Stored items

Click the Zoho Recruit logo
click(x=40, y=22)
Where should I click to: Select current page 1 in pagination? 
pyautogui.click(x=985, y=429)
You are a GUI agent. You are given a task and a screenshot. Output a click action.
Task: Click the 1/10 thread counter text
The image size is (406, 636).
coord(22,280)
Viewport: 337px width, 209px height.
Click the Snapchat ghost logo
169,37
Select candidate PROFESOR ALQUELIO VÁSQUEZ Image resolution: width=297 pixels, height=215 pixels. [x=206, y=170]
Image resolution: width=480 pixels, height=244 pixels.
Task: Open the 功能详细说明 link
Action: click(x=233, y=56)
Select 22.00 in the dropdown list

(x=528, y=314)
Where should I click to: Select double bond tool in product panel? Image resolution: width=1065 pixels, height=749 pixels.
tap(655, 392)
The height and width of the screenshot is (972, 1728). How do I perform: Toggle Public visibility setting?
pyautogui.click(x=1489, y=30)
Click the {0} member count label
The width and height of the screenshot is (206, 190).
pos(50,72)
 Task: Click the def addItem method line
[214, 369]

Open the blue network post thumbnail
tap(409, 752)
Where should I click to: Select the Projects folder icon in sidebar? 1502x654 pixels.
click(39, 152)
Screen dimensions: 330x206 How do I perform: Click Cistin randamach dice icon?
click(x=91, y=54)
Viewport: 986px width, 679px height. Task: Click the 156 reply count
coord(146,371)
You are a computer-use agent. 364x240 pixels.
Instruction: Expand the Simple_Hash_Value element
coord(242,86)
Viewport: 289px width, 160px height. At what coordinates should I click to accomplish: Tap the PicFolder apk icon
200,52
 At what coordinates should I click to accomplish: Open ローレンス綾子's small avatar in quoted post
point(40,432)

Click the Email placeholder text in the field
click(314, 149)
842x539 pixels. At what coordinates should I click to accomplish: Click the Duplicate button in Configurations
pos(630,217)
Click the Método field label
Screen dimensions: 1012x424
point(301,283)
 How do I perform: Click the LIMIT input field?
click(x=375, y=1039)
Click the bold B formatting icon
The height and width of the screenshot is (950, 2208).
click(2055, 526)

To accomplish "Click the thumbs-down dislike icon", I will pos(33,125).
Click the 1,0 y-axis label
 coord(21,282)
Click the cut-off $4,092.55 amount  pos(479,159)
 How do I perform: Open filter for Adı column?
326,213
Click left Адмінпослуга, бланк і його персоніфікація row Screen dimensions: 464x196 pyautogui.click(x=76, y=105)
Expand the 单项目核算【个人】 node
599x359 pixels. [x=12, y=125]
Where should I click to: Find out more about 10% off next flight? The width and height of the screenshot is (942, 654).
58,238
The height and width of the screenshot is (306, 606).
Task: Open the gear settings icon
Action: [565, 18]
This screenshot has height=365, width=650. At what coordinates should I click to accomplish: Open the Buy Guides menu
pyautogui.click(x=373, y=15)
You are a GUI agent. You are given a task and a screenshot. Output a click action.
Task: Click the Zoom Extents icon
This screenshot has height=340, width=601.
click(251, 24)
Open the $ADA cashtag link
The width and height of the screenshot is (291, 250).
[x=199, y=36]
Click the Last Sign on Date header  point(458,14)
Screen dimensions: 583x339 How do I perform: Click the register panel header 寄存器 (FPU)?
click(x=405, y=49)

### Your instructions
Could you copy exactly the lines from the first line of the records above through the line containing "Task: Click the 1/10 thread counter text", both included, and nothing else?

### Task output
Click the Zoho Recruit logo
click(x=40, y=22)
Where should I click to: Select current page 1 in pagination? 
pyautogui.click(x=985, y=429)
You are a GUI agent. You are given a task and a screenshot. Output a click action.
Task: Click the 1/10 thread counter text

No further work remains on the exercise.